*Exercise*. Set down all the entries again, word for word.

Collected data
● ● ● ● ●

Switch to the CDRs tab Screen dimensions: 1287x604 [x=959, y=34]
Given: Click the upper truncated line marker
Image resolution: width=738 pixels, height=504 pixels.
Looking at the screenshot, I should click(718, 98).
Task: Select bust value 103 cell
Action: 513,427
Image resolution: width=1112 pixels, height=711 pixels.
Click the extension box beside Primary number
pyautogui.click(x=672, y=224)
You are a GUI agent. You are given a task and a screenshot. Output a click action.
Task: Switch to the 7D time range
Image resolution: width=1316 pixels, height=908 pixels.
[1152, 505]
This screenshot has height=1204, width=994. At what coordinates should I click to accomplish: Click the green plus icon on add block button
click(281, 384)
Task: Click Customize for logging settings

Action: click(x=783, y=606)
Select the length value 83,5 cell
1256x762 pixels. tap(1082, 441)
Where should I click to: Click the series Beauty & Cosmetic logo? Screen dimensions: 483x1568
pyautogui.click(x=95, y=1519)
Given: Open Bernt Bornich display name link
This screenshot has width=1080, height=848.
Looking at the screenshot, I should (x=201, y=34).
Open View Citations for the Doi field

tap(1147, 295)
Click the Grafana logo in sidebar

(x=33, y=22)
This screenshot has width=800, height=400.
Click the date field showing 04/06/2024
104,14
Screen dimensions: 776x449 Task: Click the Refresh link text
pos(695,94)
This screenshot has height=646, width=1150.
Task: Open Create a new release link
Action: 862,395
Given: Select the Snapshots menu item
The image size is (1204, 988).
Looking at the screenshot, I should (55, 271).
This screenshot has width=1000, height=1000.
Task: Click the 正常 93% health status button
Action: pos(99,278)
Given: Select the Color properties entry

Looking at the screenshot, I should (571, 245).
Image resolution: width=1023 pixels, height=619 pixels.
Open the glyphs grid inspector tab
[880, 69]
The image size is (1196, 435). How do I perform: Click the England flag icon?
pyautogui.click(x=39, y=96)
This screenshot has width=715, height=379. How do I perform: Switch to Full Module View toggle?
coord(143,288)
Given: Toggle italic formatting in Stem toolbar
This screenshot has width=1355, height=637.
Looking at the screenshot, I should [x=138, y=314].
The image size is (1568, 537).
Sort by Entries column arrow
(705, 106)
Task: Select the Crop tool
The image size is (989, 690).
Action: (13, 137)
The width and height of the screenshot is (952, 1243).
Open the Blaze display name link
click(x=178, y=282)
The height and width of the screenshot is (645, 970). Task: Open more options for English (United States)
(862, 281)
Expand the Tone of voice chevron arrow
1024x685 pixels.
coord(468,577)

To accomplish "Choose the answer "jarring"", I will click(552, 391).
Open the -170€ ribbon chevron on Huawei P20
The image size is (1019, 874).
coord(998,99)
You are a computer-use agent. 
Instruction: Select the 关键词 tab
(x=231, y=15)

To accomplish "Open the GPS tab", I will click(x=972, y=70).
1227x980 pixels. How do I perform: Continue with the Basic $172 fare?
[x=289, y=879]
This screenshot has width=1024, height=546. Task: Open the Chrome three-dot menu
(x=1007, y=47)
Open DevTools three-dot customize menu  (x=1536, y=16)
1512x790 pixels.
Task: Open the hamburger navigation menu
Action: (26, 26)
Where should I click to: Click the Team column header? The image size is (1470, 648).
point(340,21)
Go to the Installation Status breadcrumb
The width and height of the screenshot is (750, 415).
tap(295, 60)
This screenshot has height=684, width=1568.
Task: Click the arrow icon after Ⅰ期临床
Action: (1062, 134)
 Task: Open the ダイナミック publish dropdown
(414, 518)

● ● ● ● ●

*Solution*.
Switch to the CDRs tab Screen dimensions: 1287x604 [x=959, y=34]
Given: Click the upper truncated line marker
Image resolution: width=738 pixels, height=504 pixels.
Looking at the screenshot, I should click(718, 98).
Task: Select bust value 103 cell
Action: 513,427
Image resolution: width=1112 pixels, height=711 pixels.
Click the extension box beside Primary number
pyautogui.click(x=672, y=224)
You are a GUI agent. You are given a task and a screenshot. Output a click action.
Task: Switch to the 7D time range
Image resolution: width=1316 pixels, height=908 pixels.
[1152, 505]
This screenshot has height=1204, width=994. At what coordinates should I click to accomplish: Click the green plus icon on add block button
click(281, 384)
Task: Click Customize for logging settings

Action: click(x=783, y=606)
Select the length value 83,5 cell
1256x762 pixels. tap(1082, 441)
Where should I click to: Click the series Beauty & Cosmetic logo? Screen dimensions: 483x1568
pyautogui.click(x=95, y=1519)
Given: Open Bernt Bornich display name link
This screenshot has width=1080, height=848.
Looking at the screenshot, I should (x=201, y=34).
Open View Citations for the Doi field

tap(1147, 295)
Click the Grafana logo in sidebar

(x=33, y=22)
This screenshot has width=800, height=400.
Click the date field showing 04/06/2024
104,14
Screen dimensions: 776x449 Task: Click the Refresh link text
pos(695,94)
This screenshot has height=646, width=1150.
Task: Open Create a new release link
Action: 862,395
Given: Select the Snapshots menu item
The image size is (1204, 988).
Looking at the screenshot, I should (55, 271).
This screenshot has width=1000, height=1000.
Task: Click the 正常 93% health status button
Action: pos(99,278)
Given: Select the Color properties entry

Looking at the screenshot, I should (571, 245).
Image resolution: width=1023 pixels, height=619 pixels.
Open the glyphs grid inspector tab
[880, 69]
The image size is (1196, 435). How do I perform: Click the England flag icon?
pyautogui.click(x=39, y=96)
This screenshot has width=715, height=379. How do I perform: Switch to Full Module View toggle?
coord(143,288)
Given: Toggle italic formatting in Stem toolbar
This screenshot has width=1355, height=637.
Looking at the screenshot, I should [x=138, y=314].
The image size is (1568, 537).
Sort by Entries column arrow
(705, 106)
Task: Select the Crop tool
The image size is (989, 690).
Action: (13, 137)
The width and height of the screenshot is (952, 1243).
Open the Blaze display name link
click(x=178, y=282)
The height and width of the screenshot is (645, 970). Task: Open more options for English (United States)
(862, 281)
Expand the Tone of voice chevron arrow
1024x685 pixels.
coord(468,577)

To accomplish "Choose the answer "jarring"", I will click(552, 391).
Open the -170€ ribbon chevron on Huawei P20
The image size is (1019, 874).
coord(998,99)
You are a computer-use agent. 
Instruction: Select the 关键词 tab
(x=231, y=15)

To accomplish "Open the GPS tab", I will click(x=972, y=70).
1227x980 pixels. How do I perform: Continue with the Basic $172 fare?
[x=289, y=879]
This screenshot has width=1024, height=546. Task: Open the Chrome three-dot menu
(x=1007, y=47)
Open DevTools three-dot customize menu  (x=1536, y=16)
1512x790 pixels.
Task: Open the hamburger navigation menu
Action: (26, 26)
Where should I click to: Click the Team column header? The image size is (1470, 648).
point(340,21)
Go to the Installation Status breadcrumb
The width and height of the screenshot is (750, 415).
tap(295, 60)
This screenshot has height=684, width=1568.
Task: Click the arrow icon after Ⅰ期临床
Action: (1062, 134)
 Task: Open the ダイナミック publish dropdown
(414, 518)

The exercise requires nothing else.